======== Working data ========

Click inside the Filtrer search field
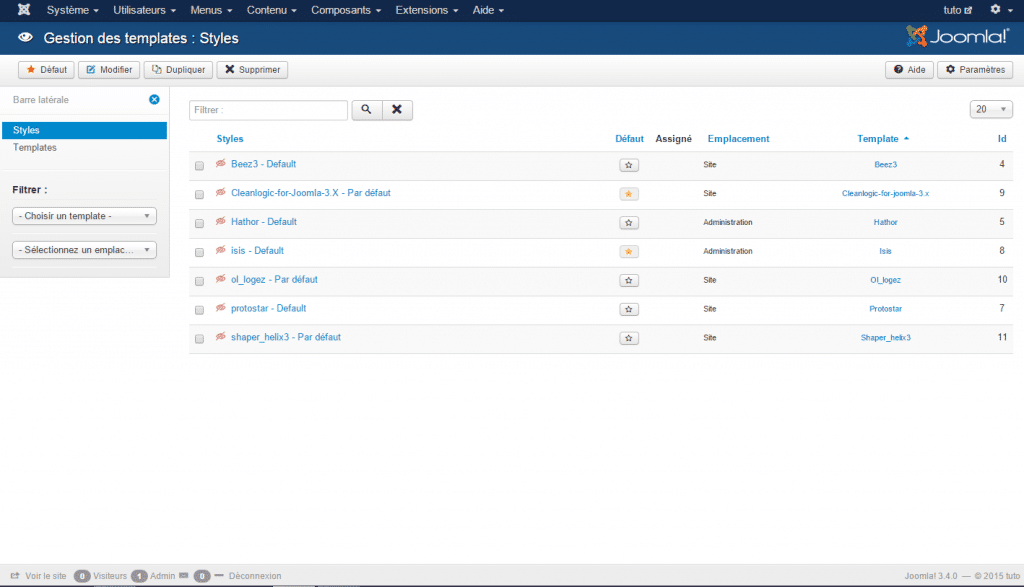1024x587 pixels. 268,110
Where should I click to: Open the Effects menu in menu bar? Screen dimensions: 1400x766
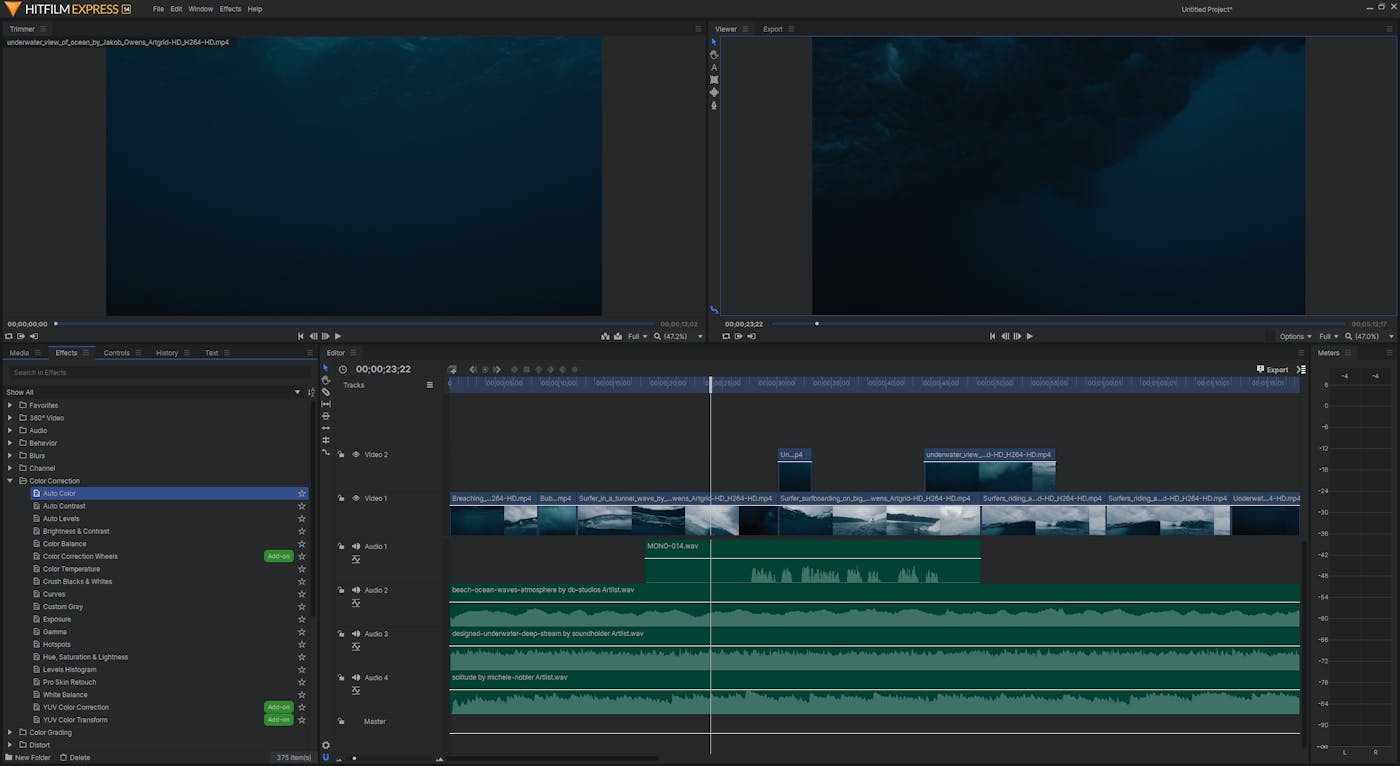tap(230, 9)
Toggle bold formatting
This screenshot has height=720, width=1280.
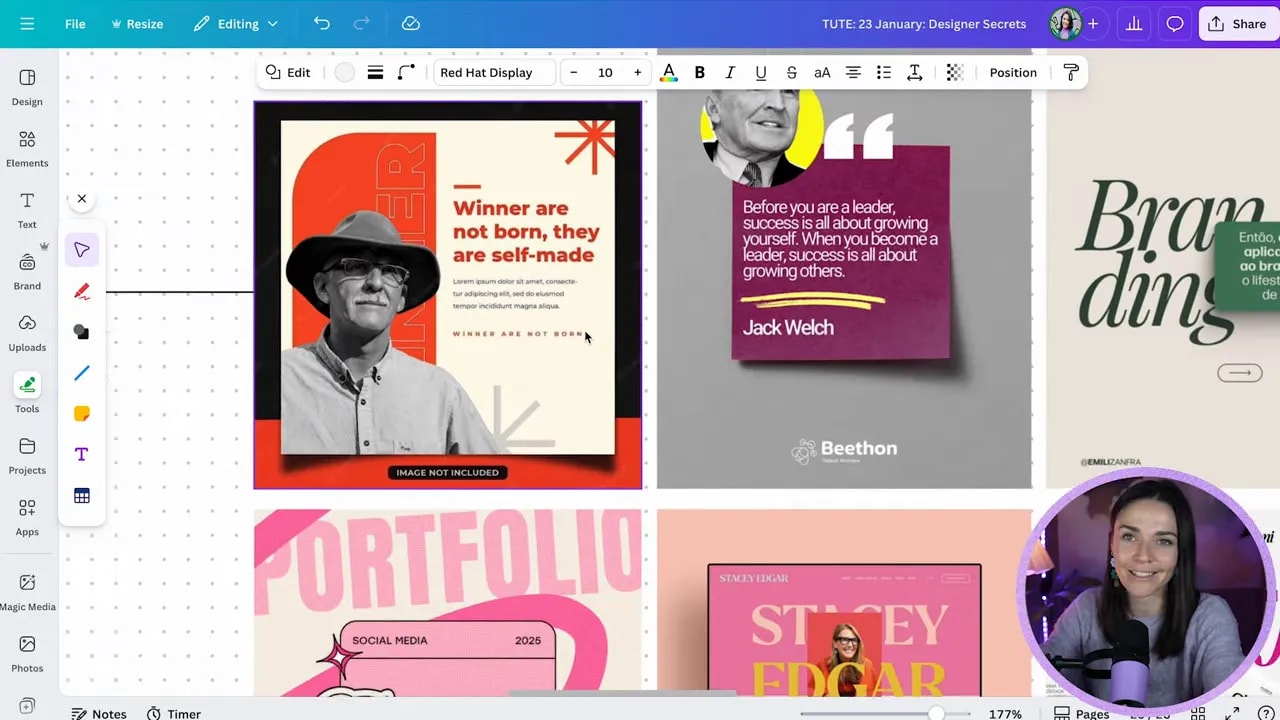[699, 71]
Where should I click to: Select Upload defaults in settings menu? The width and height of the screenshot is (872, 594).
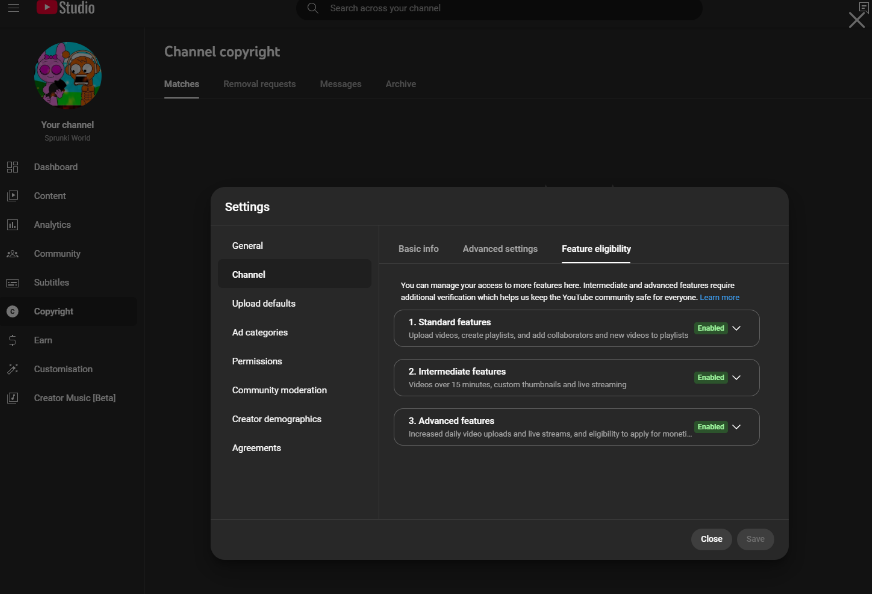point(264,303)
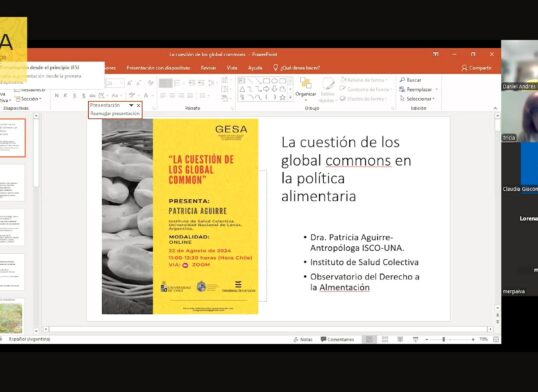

========

[What you have to do] Write out all of the records above. Keep them exact and leave out the pictures.

[Problem solution]
Click inside the Filtrer search field
1024x587 pixels. 268,110
Where should I click to: Open the Effects menu in menu bar? Screen dimensions: 1400x766
tap(230, 9)
Toggle bold formatting
This screenshot has height=720, width=1280.
[699, 71]
Where should I click to: Select Upload defaults in settings menu? The width and height of the screenshot is (872, 594).
point(264,303)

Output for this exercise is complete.